Bozeman, Montana-based RightNow Technologies has announced it has been awarded U.S. Patent No. 6,985,893, its fourth patent for optimization of customer self-service searches.
The patent, titled “Usage Based Strength between Related Help Topics and Context Based Mapping Thereof in a Help Information Retrieval System,” no doubt so named because “Sgt. Pepper’s Lonely Hearts Club Band” was already taken, helps companies provide site visitors with the information item or items they’re most likely seeking based on the web page they’re on when they initiate their search.
So when Slim clicks on a “help” link from an ordering page, he might first be provided with information about shipping and return policies, while other customers clicking on that same link from a product description page might first be provided with more detailed technical specifications or answers to frequently asked questions about the product’s capabilities.
The award of this patent brings RightNow’s total patent portfolio to seven issued patents and 11 patents pending.
Janice Goh is reporting on a study which found that female rats that got their first shot of caffeine before mating were quicker than “uncaffeinated” females to scurry back to a male rat after sex.
The study, rather unimaginatively titled “Coffee, Tea and Me,” (rats, coffee, sex and that’s the best they can do?
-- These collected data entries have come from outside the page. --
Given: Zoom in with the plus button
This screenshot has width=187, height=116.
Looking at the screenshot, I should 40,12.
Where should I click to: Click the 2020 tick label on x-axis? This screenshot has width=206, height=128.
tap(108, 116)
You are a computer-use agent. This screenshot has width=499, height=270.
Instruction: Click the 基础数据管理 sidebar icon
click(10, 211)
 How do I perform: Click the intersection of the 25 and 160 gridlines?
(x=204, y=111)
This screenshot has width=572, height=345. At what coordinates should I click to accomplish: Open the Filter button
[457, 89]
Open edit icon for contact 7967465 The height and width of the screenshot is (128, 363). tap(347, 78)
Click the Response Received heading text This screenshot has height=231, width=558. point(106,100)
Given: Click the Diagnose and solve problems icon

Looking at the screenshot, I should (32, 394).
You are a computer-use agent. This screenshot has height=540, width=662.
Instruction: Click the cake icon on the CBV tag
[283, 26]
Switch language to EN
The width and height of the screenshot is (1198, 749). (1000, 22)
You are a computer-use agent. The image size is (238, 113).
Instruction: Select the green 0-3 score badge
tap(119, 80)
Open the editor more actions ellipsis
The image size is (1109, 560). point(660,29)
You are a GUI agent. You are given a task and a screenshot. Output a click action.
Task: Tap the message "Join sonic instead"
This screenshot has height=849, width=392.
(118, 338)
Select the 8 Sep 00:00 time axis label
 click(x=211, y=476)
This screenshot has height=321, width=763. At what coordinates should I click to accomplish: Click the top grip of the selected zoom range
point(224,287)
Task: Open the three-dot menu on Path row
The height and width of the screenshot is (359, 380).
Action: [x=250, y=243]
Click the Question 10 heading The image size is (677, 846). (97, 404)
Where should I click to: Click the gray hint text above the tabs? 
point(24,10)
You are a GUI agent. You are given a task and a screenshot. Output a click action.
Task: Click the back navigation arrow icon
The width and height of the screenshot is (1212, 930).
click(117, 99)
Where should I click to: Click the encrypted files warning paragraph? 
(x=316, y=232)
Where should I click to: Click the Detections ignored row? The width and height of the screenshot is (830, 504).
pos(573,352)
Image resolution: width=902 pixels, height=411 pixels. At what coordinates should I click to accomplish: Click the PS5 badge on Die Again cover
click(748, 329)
First CoffeeSM detects a distinct lack of imagination in naming in today’s society) was conducted by researcher Fay Guarraci, an assistant professor of psychology at Southwestern University in Georgetown, Texas.
The rats had never had caffeine before, so the study’s
findings might be of particular interest to Mormons and Donald Trump.
The caffeinated females “would go and visit the males faster, and they would stay with the males until they received sexual stimulation before they left,” Guarraci found, adding that they specifically sought a male sex partner and weren’t particularly interested in socializing with another female rat.
“They seemed motivated to seek sex and not to burn extra energy from the caffeine,” the study said.Dr. Ng Foo Cheong, a senior consultant urologist and chief of urology department at Singapore’s Changi General Hospital, told Goh that “there is no recommendation to use caffeine as a sexual stimulant, as far as evidence-based medicine is concerned.”